- **What the task asks**: Please reproduce the entries below exactly as they stand, but leave the pictures out.

Data items:
++++++++

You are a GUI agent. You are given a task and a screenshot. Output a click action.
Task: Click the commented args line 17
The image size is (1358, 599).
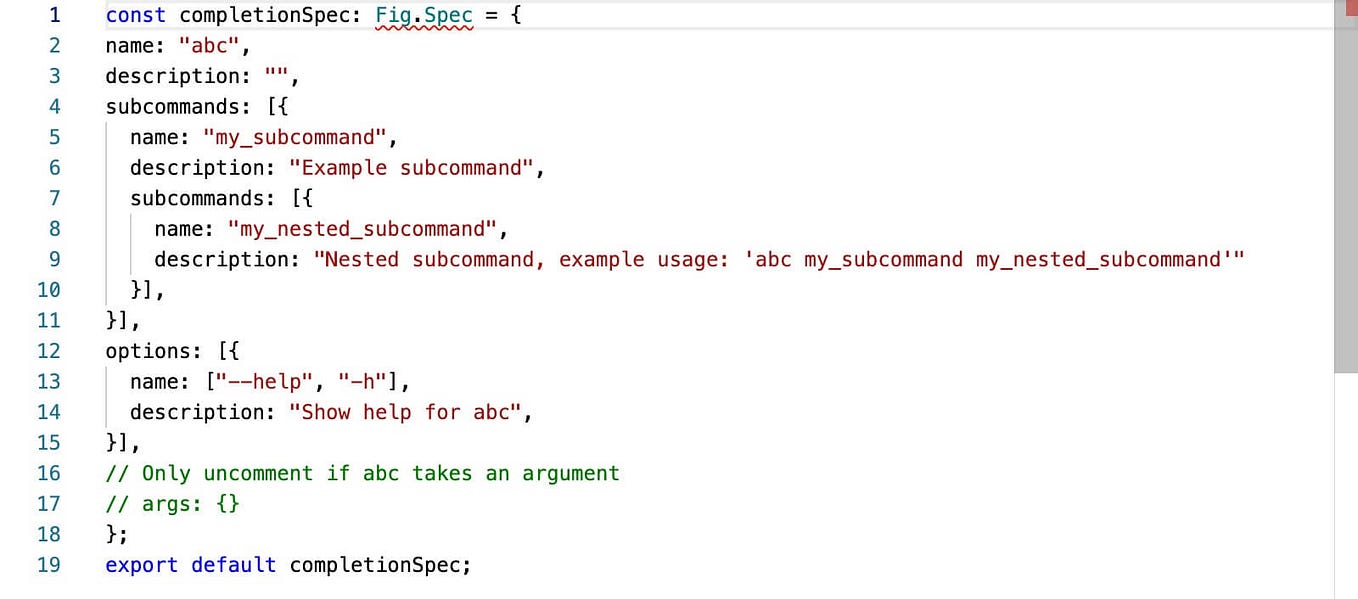(172, 503)
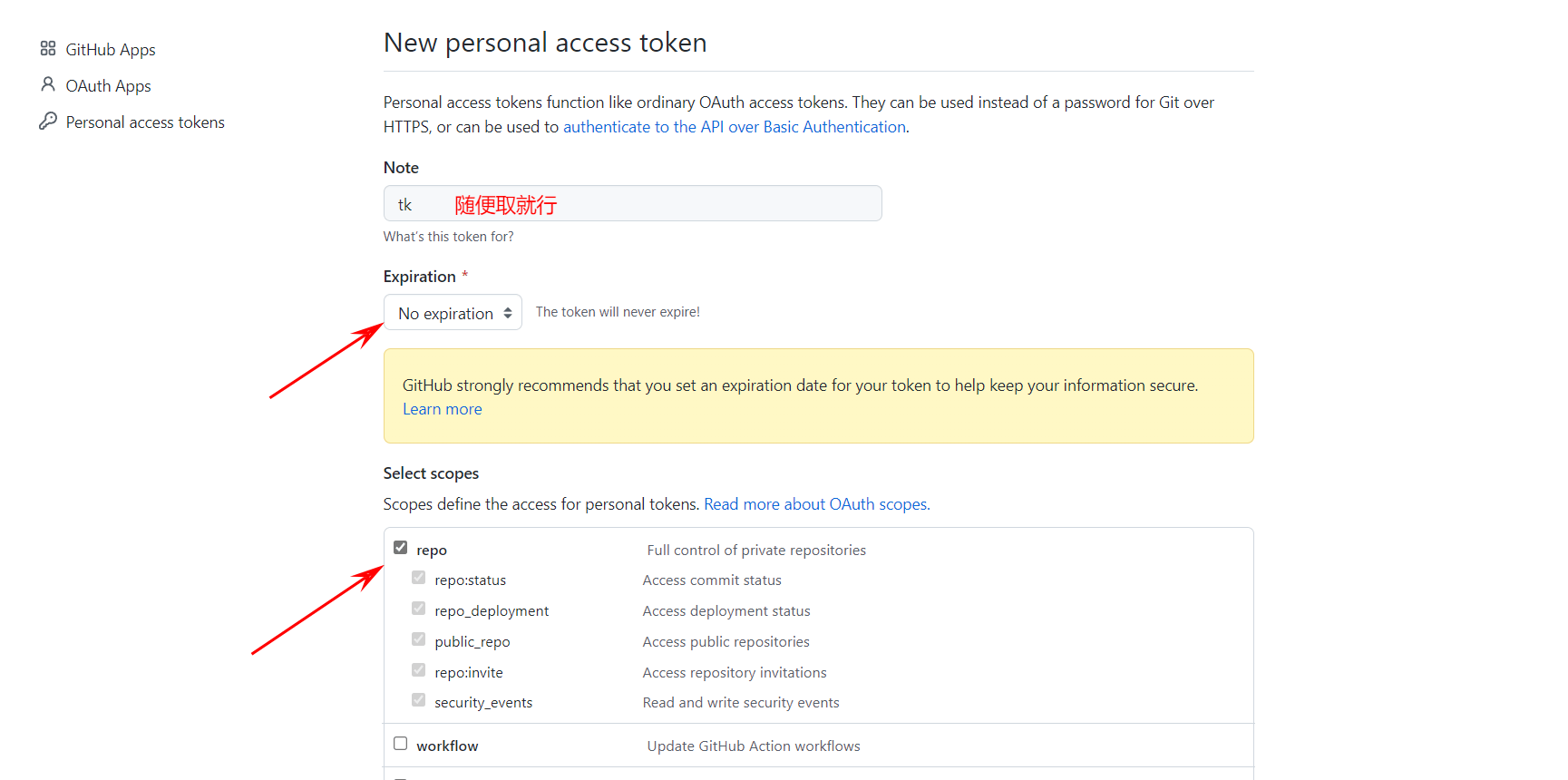Toggle the repo:status checkbox

pyautogui.click(x=418, y=578)
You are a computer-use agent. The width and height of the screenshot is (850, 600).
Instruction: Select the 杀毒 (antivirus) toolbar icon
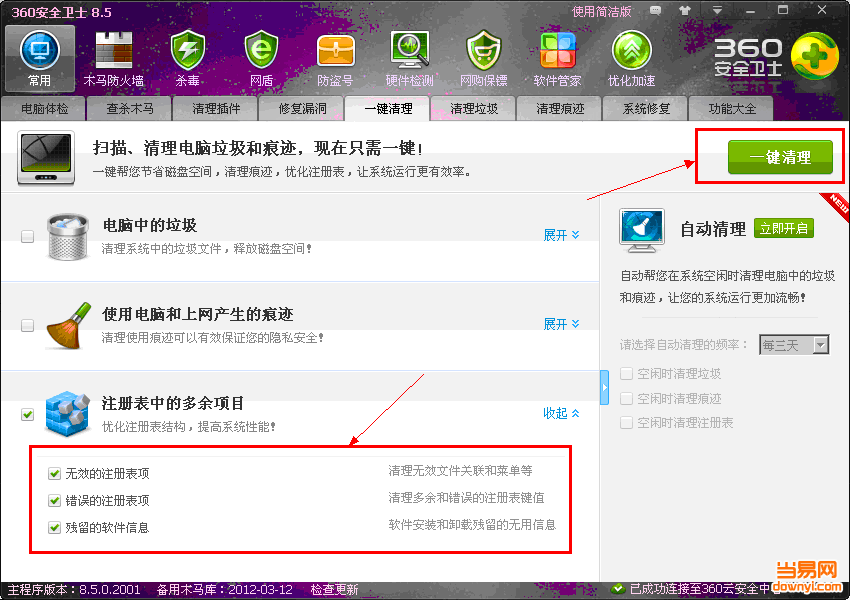pyautogui.click(x=187, y=50)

++++++++

- **Result for this exercise**:
You are a GUI agent. You are given a task and a screenshot. Output a click action.
Task: Click the commented args line 17
The image size is (1358, 599).
(172, 503)
Toggle the repo:status checkbox

pyautogui.click(x=418, y=578)
You are a computer-use agent. The width and height of the screenshot is (850, 600).
Instruction: Select the 杀毒 (antivirus) toolbar icon
pyautogui.click(x=187, y=50)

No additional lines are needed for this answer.